Недавно Полина Семеновна Жемчужина прошла через непомерно тяжкое испытание, авторство которого исследователи убедительно приписывают самому Сталину. Вот страница из уже упоминавшейся, тщательно документированной книги Кирилла Столярова «Голгофа»:
«В бессонные ночи со страниц протоколов перед Сталиным возникали многофигурные сцены из тех спектаклей, где он одновременно выступал в двух ипостасях: как автор и как режиссер-постановщик. Это отчетливо видно из дела П.С. Жемчужиной, жены В.М. Молотова.
П.С. Жемчужина работала начальником Главного управления текстильно-галантерейной промышленности Минлегпрома СССР и была арестована по распоряжению Сталина якобы за утрату важных документов, которые, надо думать, у нее выкрали специально, чтобы иметь повод для ареста. [Помимо повода должна быть и причина: она, я уверен, не только в том, что Сталину нестерпимо было наблюдать пусть даже не счастливую, но согласную, упорядоченную семейную жизнь его соратников, особенно — „рай в шалаше“ с женами-еврейками! И соратники один за другим оказывались без жен… Толчком к созданию „дела Жемчужиной“ должно было послужить то, что по уже первым разработкам дела ЕАК, 1946–1947 годов, по донесениям Эпштейна и Фефера Жемчужина начинает фигурировать как поклонница ГОСЕТа. Начальство ждет доносов, и они появляются. — А.Б.]
Вместе с нею взяли под стражу ее технического секретаря Мельник-Соколинскую и несколько мужчин, ответственных работников Главка. Жемчужина содержалась в камере Внутренней тюрьмы МГБ не одна — к ней заботливо подсадили превосходно воспитанную, очень контактную особу, в чью задачу входило разговорить расстроенную арестом соседку. Каждое слово записывалось на магнитную ленту, расшифровка которой поступала непосредственно к Сталину. Однажды Жемчужина заболела и через надзирателей попросила полковника Лихачева, возглавлявшего расследование ее дела, ненадолго зайти к ней в камеру. Предварительно испросив на то разрешение у министра, Лихачев пришел к Жемчужиной и пробыл у нее полчаса, а после его ухода Жемчужина охарактеризовала Лихачева как вежливого и внимательного человека. Той же ночью Сталин вызвал к себе Абакумова и всячески поносил его, называя „предателем“, „продажной сволочью“ и „слугой двух господ“.

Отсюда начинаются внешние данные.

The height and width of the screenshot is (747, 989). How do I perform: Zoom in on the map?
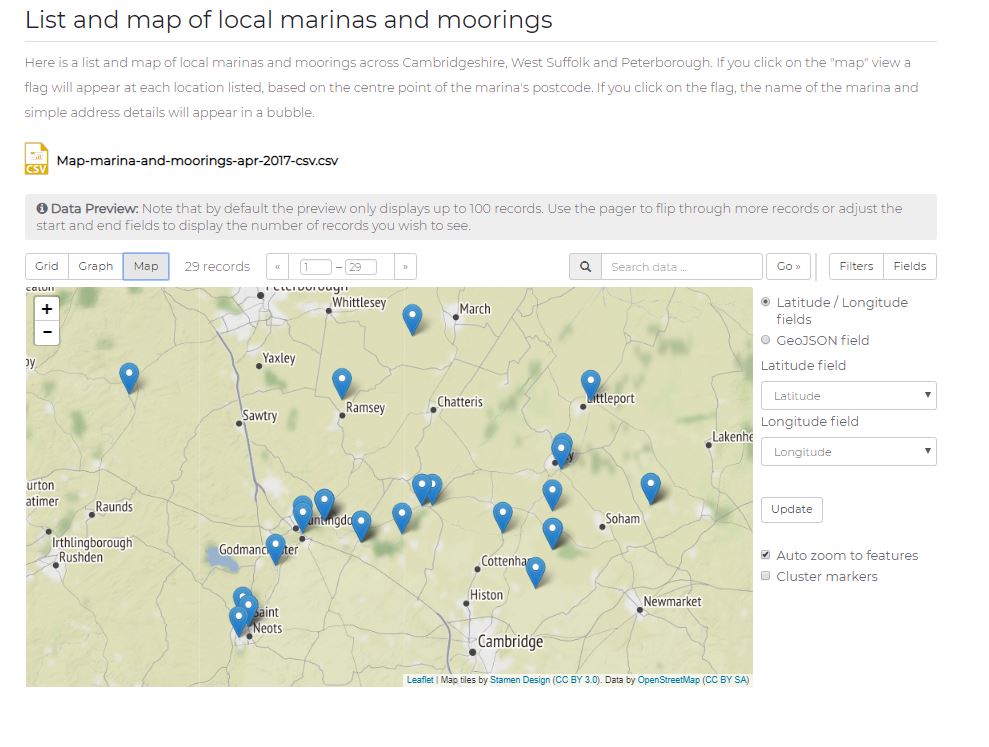coord(46,309)
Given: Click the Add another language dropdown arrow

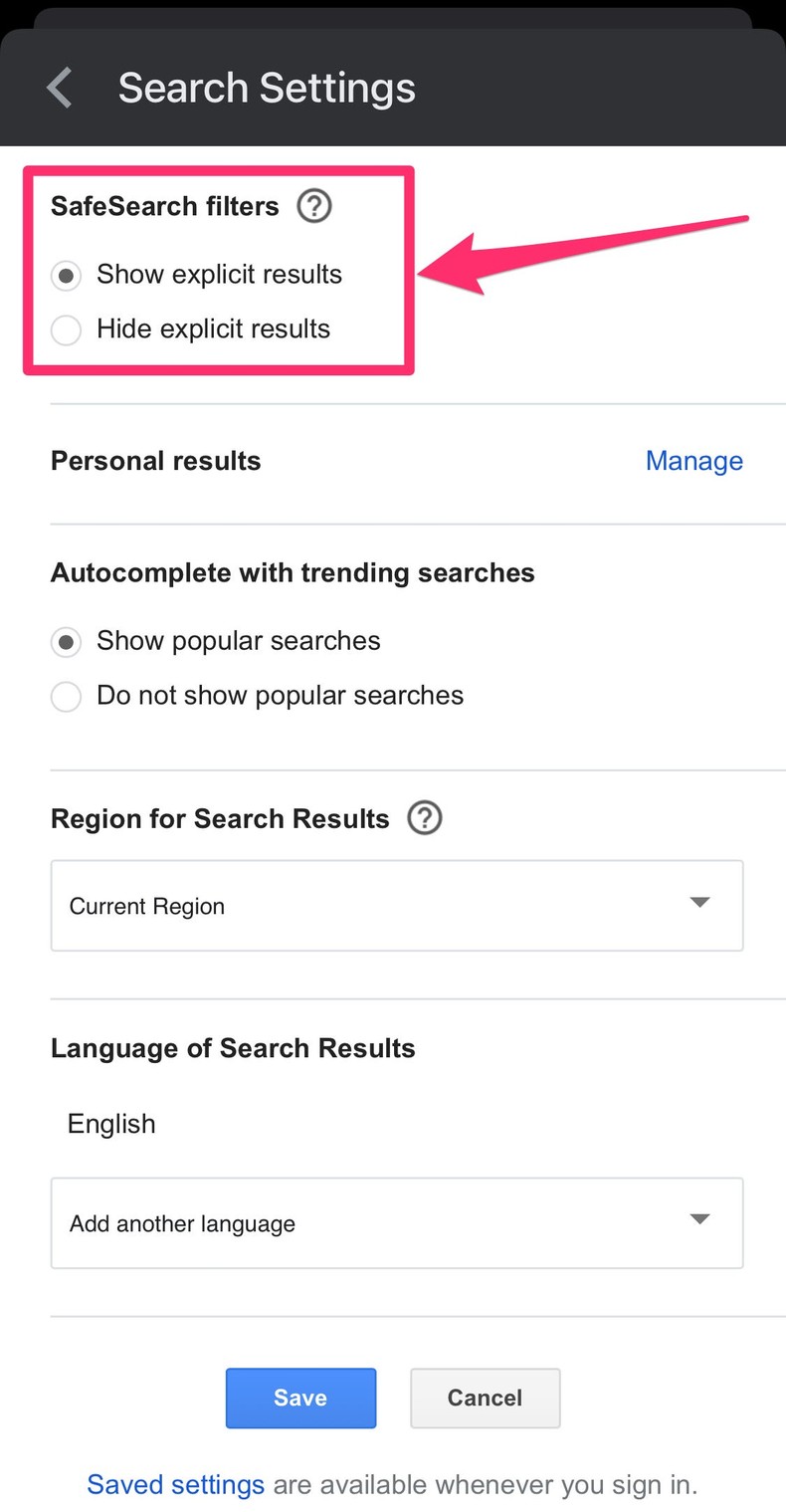Looking at the screenshot, I should [699, 1218].
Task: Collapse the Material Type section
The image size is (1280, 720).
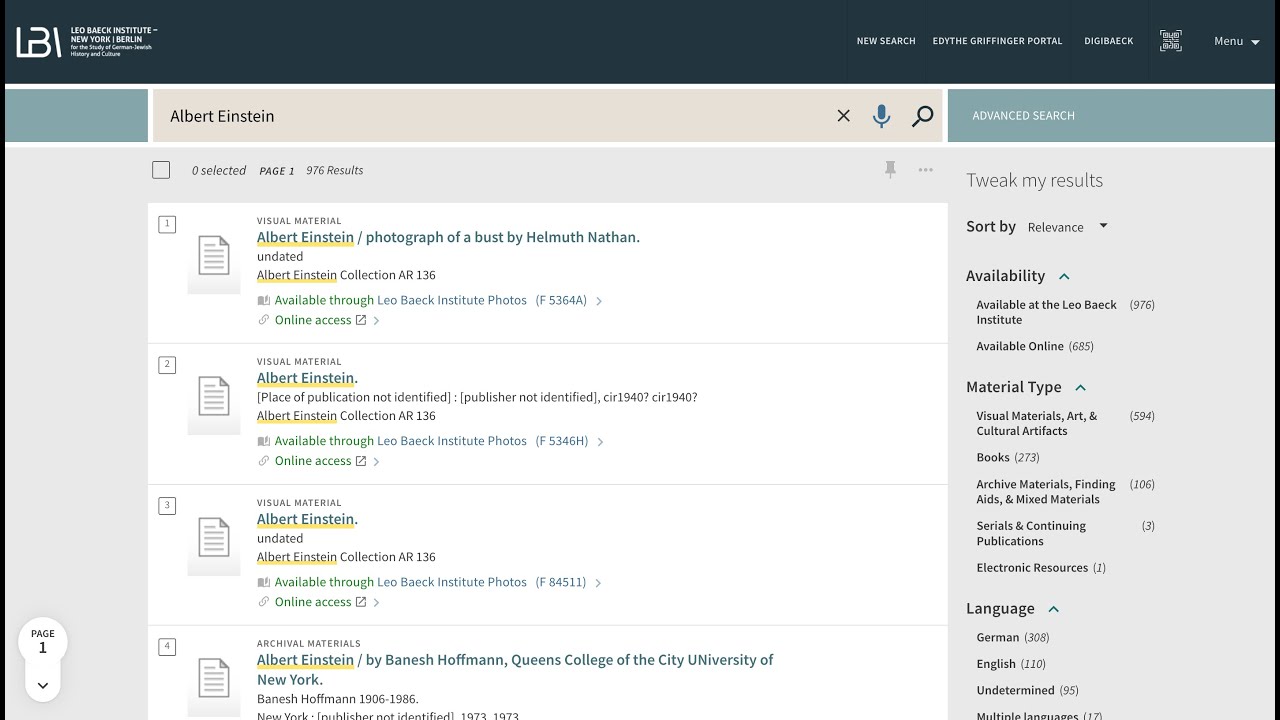Action: tap(1080, 387)
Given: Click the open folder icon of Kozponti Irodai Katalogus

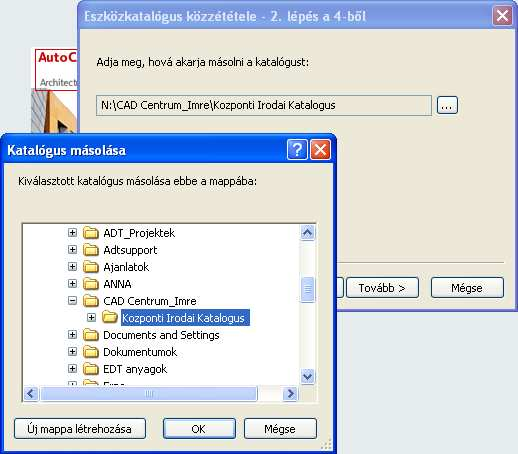Looking at the screenshot, I should tap(110, 317).
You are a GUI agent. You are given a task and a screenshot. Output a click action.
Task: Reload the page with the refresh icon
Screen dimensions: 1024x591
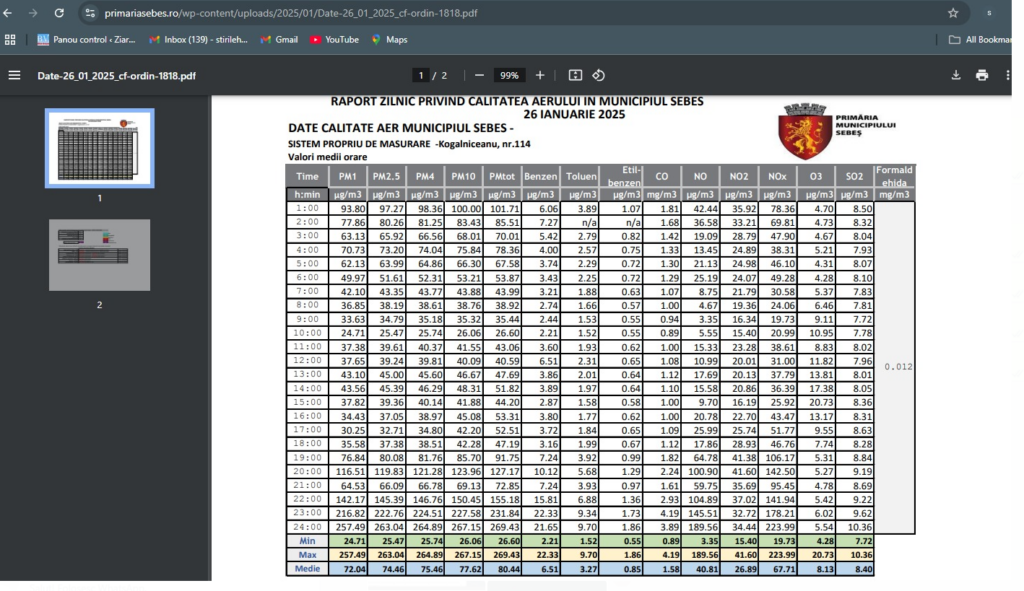click(x=59, y=13)
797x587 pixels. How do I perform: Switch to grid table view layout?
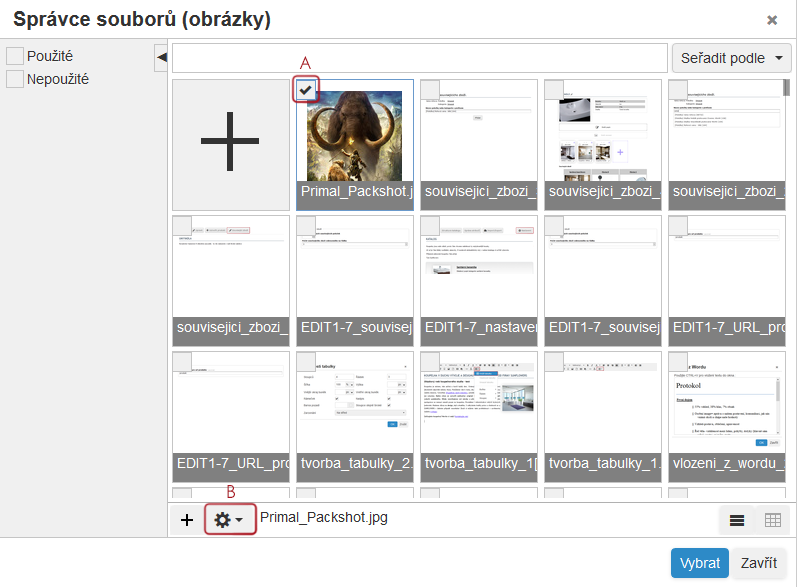(772, 520)
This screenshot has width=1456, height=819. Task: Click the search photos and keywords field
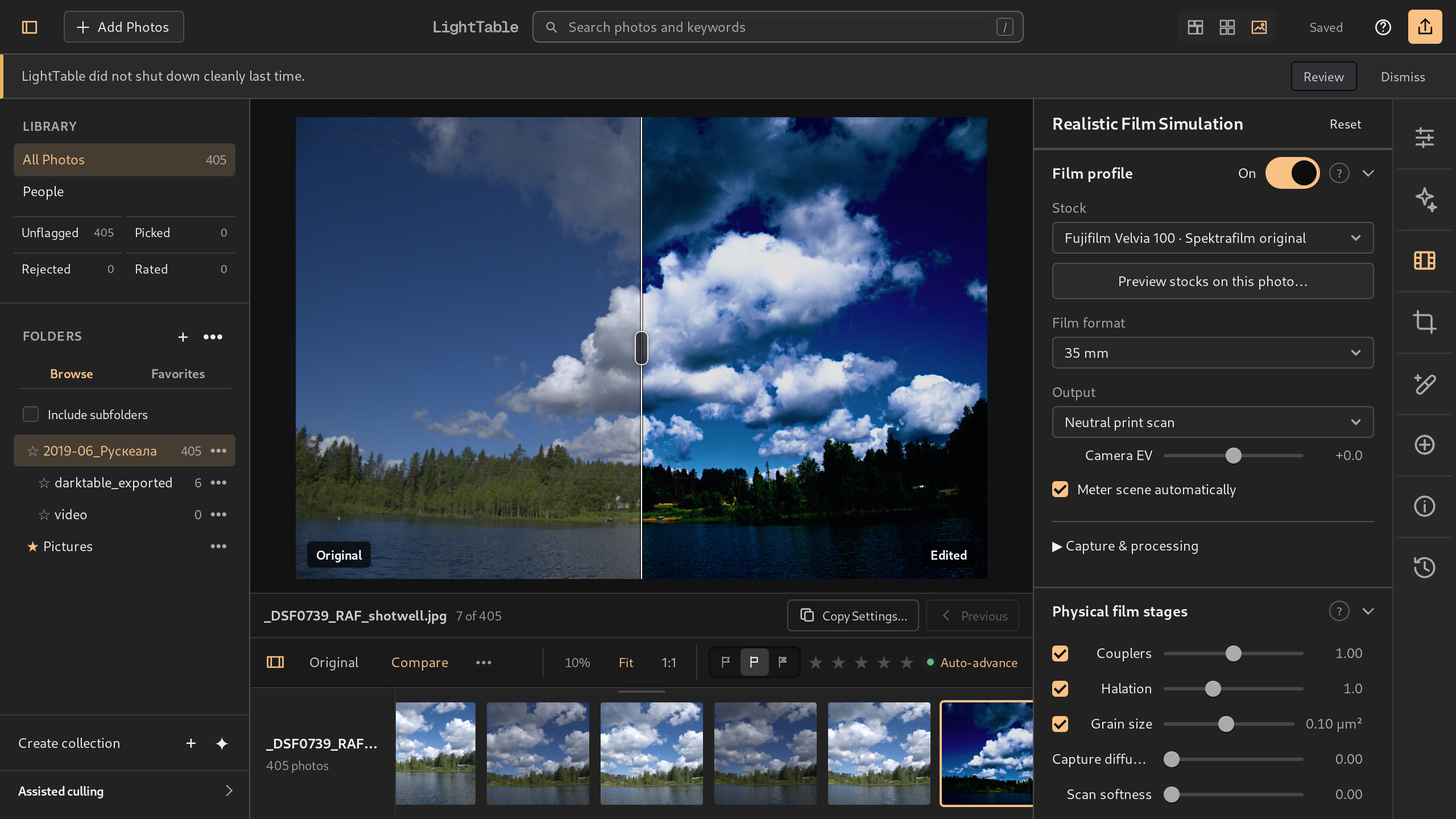click(777, 27)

Об этом я узнал от Ивана Александровича Чернова — полковника, в то время начальника секретариата Абакумова, — которому сорок два года назад взбудораженный Абакумов поручил отобрать письменное объяснение Лихачева и безотлагательно провести служебное расследование.
В деле Жемчужиной есть еще один впечатляющий факт. Поскольку ни Жемчужина, ни Мельник-Соколинская, ни другие арестованные не признавались во вражеской деятельности — а без их признаний версия обвинения рушилась, — на Лубянке произвели оригинальный эксперимент — путем побоев вынудили двух мужчин из Минлегпрома дать показания о своем сожительстве с Жемчужиной.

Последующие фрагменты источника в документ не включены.